Benchmarking Mutual Information-based Loss Functions in Federated Learning
Sarang S, Harsh D. Chothani, Qilei Li, Ahmed M. Abdelmoniem, Arnab K. Paul
TL;DR
Federated Learning faces fairness and performance gaps due to data heterogeneity and privacy constraints. The authors benchmark Mutual Information (MI)-based losses, rooted in variational MI bounds such as DV and NWJ, against Cross-Entropy baselines across FL strategies (FedAvg, Ditto, q-FedAvg) using CIFAR-10. They demonstrate that MI-based losses can reduce disparities among clients while preserving or enhancing overall performance, with losses like $I_{\text{ReJS}}$ and $I_{\text{ReInfoNCE}}$ showing strong gains, especially in Non-IID settings. Although MI-based losses incur computational overhead, the study provides a scalable, fairness-focused approach for FL and outlines directions for efficiency improvements and hybrid priors.
Abstract
Federated Learning (FL) has attracted considerable interest due to growing privacy concerns and regulations like the General Data Protection Regulation (GDPR), which stresses the importance of privacy-preserving and fair machine learning approaches.
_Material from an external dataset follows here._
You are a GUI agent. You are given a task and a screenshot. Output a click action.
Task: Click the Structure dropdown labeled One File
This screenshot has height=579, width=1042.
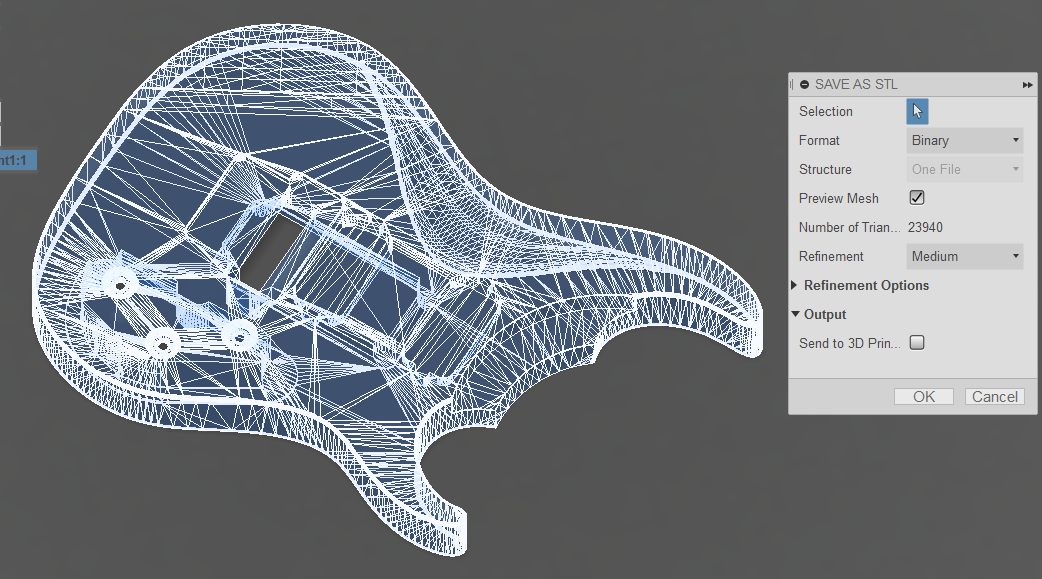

In FL, model training takes place on decentralized data, so as to allow clients to upload a locally trained model and receive a globally aggregated model without exposing sensitive information. However, challenges related to fairness-such as biases, uneven performance among clients, and the "free rider" issue complicates its adoption. In this paper, we examine the use of Mutual Information (MI)-based loss functions to address these concerns. MI has proven to be a powerful method for measuring dependencies between variables and optimizing deep learning models. By leveraging MI to extract essential features and minimize biases, we aim to improve both the fairness and effectiveness of FL systems. Through extensive benchmarking, we assess the impact of MI-based losses in reducing disparities among clients while enhancing the overall performance of FL.